Now I don’t think that Jesus had the immensities of space and time in mind when he told this parable, but at the very least it suggests that our usual way of viewing things is not God’s way of viewing things; that our measures of significance may not be God’s. And just as Jesus seeks to overturn the worldview of his hearers – suggesting that fairness may not, after all be the best measure of God’s grace – so I would like to suggest that, when it comes to space and time, we too perhaps need our perspectives overturned.
Immensity can cultivate an attitude of awe and wonder of course. But awe and wonder might also be the response to the emergence of life, of breath, of thought, in you and I, and on this planet. We have no idea, really, of the extent to which life might exist elsewhere in our vast universe – we might be alone. And yet, here we are – capable of reflecting on that immensity of space, exploring its mysteries and its possibilities. If we – this earth - is the only manifestation of such life, then how precious, how significant is that? What a gift it is that each of us, we collectively, carry. Significance may then lie in the preciousness of that gift, that life; and what we do with it, all the more freighted with possibility, purpose, meaning.
The Eucharistic Prayer we will use this morning for Creation-time was offered last year for the first time by the Episcopal Church’s Liturgy Committee. I think it still needs a bit of further shaping and editing, but its invitation into awe and wonder at creation is welcome. It also includes a line that I think is particularly helpful as we think through and respond to the immensities of space and our significance in that. We will hear, during our Eucharistic Prayer, that ‘you formed humanity in your own image, and entrusted us with the priesthood of your Creation’
The priesthood of your creation. I invite you to ponder that as it is an interesting alternative to somewhat tired, and probably inadequate ideas of our stewardship of the earth, which is an alternative often given. The priesthood of your creation roots our response to God’s gift of life in our universal priesthood.
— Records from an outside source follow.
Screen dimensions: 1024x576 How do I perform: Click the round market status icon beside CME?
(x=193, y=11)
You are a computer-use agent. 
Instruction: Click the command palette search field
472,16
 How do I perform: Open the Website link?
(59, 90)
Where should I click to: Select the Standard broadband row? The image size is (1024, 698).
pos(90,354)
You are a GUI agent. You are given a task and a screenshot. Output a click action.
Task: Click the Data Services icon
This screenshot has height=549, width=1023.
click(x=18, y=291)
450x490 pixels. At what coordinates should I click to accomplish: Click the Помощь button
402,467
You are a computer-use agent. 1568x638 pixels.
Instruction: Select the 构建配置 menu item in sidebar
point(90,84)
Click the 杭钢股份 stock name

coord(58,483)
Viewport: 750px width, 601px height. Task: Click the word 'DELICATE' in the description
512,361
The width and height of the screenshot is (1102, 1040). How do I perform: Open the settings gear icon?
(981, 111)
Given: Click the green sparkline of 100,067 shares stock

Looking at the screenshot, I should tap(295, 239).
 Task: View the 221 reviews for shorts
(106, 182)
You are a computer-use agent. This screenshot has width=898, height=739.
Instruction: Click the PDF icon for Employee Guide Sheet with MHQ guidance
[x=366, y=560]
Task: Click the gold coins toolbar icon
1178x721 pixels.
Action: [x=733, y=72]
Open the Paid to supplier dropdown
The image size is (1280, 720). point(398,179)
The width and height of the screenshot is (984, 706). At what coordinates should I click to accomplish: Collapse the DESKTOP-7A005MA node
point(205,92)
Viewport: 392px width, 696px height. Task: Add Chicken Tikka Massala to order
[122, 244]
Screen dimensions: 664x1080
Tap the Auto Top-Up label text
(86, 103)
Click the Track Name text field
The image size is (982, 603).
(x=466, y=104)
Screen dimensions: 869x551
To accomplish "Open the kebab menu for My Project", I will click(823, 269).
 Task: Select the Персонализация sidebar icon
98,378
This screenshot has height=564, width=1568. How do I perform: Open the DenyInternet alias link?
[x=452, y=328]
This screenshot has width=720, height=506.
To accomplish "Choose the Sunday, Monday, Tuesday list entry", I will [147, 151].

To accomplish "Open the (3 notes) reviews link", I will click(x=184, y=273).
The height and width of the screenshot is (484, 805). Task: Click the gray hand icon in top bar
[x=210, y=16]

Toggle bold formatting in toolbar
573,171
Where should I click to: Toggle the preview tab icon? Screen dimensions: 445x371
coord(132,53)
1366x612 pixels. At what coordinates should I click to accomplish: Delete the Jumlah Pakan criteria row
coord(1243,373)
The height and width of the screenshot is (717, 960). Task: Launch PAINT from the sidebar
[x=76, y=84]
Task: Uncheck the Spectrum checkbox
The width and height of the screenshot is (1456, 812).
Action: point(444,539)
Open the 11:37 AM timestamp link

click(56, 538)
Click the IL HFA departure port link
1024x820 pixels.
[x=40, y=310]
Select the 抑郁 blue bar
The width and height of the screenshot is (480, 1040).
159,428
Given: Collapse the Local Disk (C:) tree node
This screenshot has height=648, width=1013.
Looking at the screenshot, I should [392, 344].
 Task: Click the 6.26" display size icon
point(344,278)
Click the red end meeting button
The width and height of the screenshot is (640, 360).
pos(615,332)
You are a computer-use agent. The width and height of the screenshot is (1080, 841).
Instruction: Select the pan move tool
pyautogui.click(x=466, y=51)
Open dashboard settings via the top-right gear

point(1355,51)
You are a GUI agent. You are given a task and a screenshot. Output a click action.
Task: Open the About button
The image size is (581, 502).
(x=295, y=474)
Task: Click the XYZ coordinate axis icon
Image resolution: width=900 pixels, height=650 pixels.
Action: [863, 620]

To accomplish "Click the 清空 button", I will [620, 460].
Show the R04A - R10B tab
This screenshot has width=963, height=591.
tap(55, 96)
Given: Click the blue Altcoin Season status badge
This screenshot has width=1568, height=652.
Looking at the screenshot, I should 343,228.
Priesthood here is not something that belongs solely to those who are often called priests, rather it is at the core of our vocation, our purpose, as humans. Priests are those who bring into focus and so offer to God the praises of all. On Tuesday, when Janet is ordained to the Presbyterate, we will be recognising and celebrating the gifts in her that make her someone who can help bring all our praises into focus and help offer those to God. But that priesthood in her is only an example of, a living out, of a much wider and deeper priesthood that belongs to us all – the priesthood that brings into focus and offers to God the praise and prayer of all creation throughout space and time. That is our gift and our significance – to be those who are conscious of the gift of life, in all its preciousness, within us. To be those who can articulate and express that, who can recognise its origin in God our Maker, and so offer our awe, wonder and praise. And seek to tend and nourish that life in all its preciousness and significance in the vast immensity of space. Amen.